The Bank had already adopted rating models a & c above. The model for amounts between Rs.1 Crore and Rs.5 Crores is under the process of rollout.
The ratings given by reputed Credit Rating agencies such as SMERA, CRISIL etc, which have been approved by the National Small Industries Corporation, are also considered for granting concessions in the interest rates, in tune with such credit ratings, based on parameters such as turnover, market position, operating efficiency, existing financial position, and management evaluation.

12. Pricing:

Risk of Default in the SME sector is spread amongst a wider base of borrowers and therefore the pricing would be linked to the Credit Rating of the constituent considering also the RBI directives from time to time.
In view of the severe competition in the market, interest rates offered at times may have to be lower than the rate arrived at reckoning the borrower’s credit rating. Taking into view the overall value of the account and the attendant ancillary benefits available to the Bank, the Chairman & Managing Director/Executive Director may, within the authority ceded at Board 13.07.2004, grant authority to Zonal Manager and above, to approve interest concessions, subject to informing ALCO.

13. Exposure Norms:

Bank’s extant exposure norms would be applicable. Accordingly, the Bank’s exposure is not to exceed :

  • 15% of Bank’s Capital Funds to Individual Borrowers including PSUs. (20% in case of exposures to Infrastructure Lending).
  • 40% of Bank’s Capital Funds to Group Borrowers (50% in case the additional exposure of 10% is on account of Infrastructure projects, i.e. Power, Telecommunications, Roads Ports etc)

14. Collateral Security and Margin Norms:

Credit facilities extended to a single Micro & Small Enterprises, Borrower (i.e. erstwhile SSI), either by way of Term Loan or Working Capital or both, without any collateral security or third party guarantee, will be covered, if eligible, under SIDBI’s Credit Guarantee Fund Trust for Micro and Small Enterprises (CGTMSE) Scheme . A composite limit of Rs.1 Crore will be considered by branches to meet working capital and term loan requirements of MSME Units.

As per extant RBI guidelines, Micro & Small Enterprises with limits up to Rs.5 Lakhs (i.e. erstwhile Tiny and SSI) may be sanctioned credit facilities without any collateral security. For customers with good track record, this waiver of collateral security may be for limits up to Rs.100 Lakhs, provided CGTMSE cover is available. However, the issue of collateral security would be addressed on a case-specific basis.
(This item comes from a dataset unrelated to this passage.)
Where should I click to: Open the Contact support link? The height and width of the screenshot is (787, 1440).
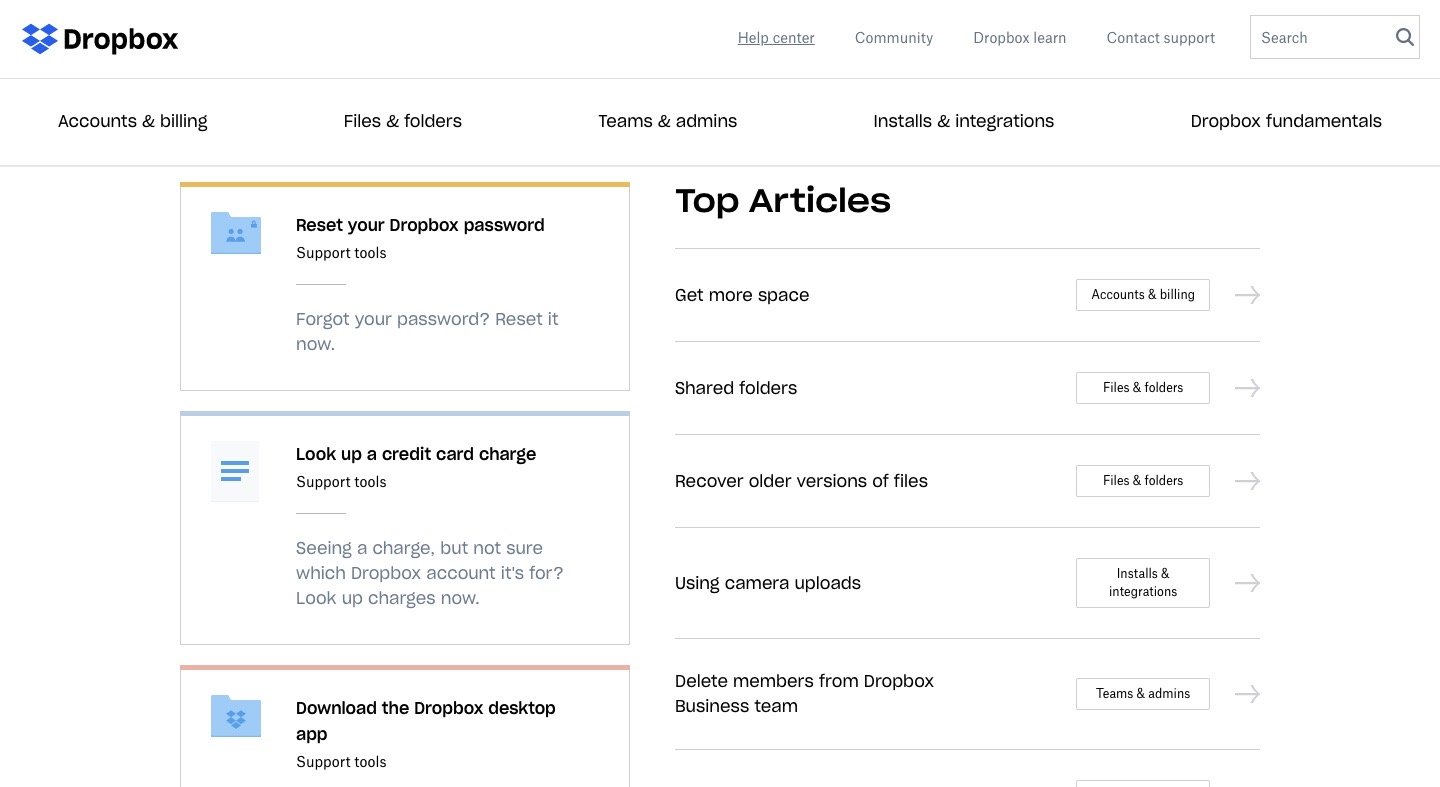tap(1160, 38)
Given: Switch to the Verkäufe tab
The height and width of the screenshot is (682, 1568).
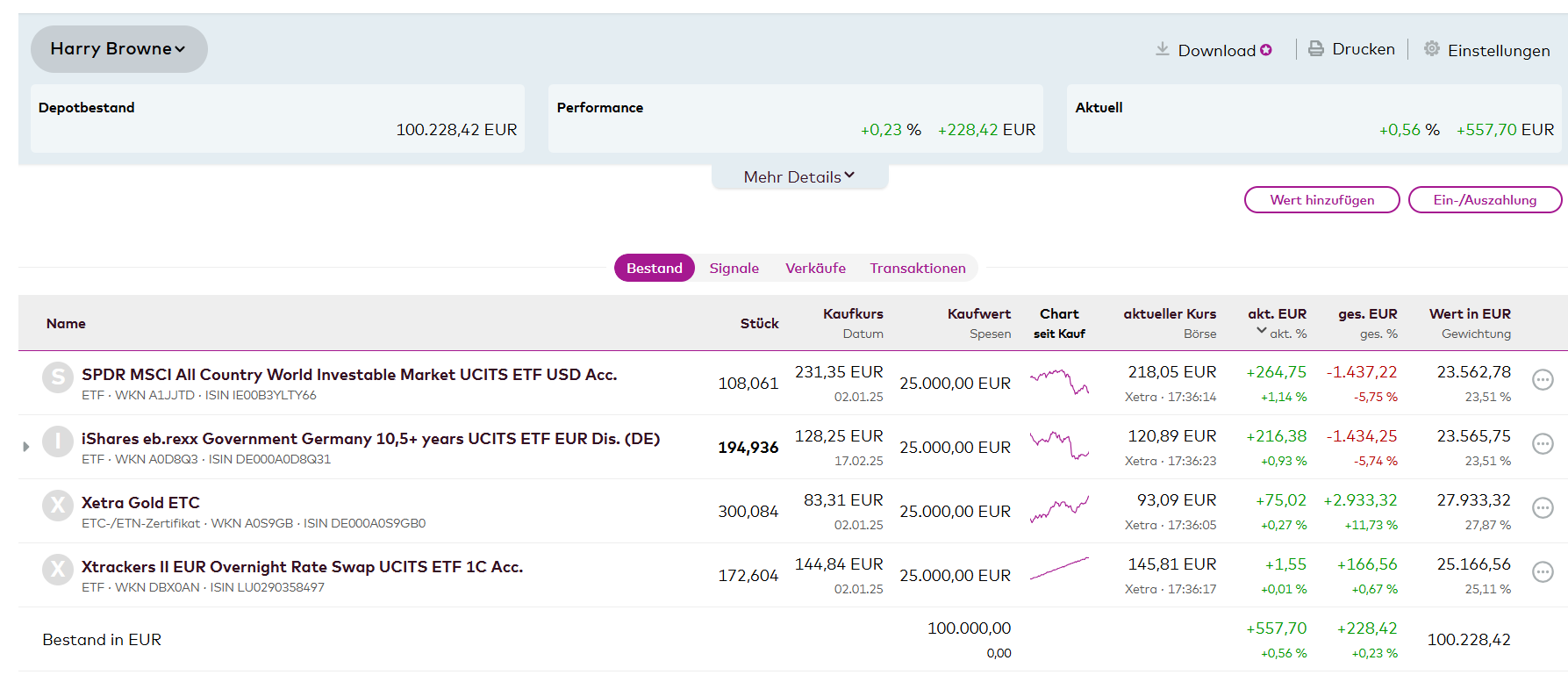Looking at the screenshot, I should (x=815, y=269).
CGFMSE charges one-time Joining fee of 1.50% and Annual Service fee of 0.75% of the sanctioned limits with credit facilities up to Rs 100 Lakhs. This fee has now been reduced to 1% and 0.5% respectively in respect of credit limits upto Rs.5 lakhs. In terms of Board Approvals dated 29/07/2004, the Bank had already decided to absorb 50% of the one-time guarantee fee to its Profit & Loss Account (i.e.0..75%) for limits up to Rs 50 lakhs, with a view to mitigate the burden on the borrowers and encourage them to take the guarantee cover under CGTMSE scheme

Margin requirements, which normally are 25%, would vary depending on the nature of the special Schemes.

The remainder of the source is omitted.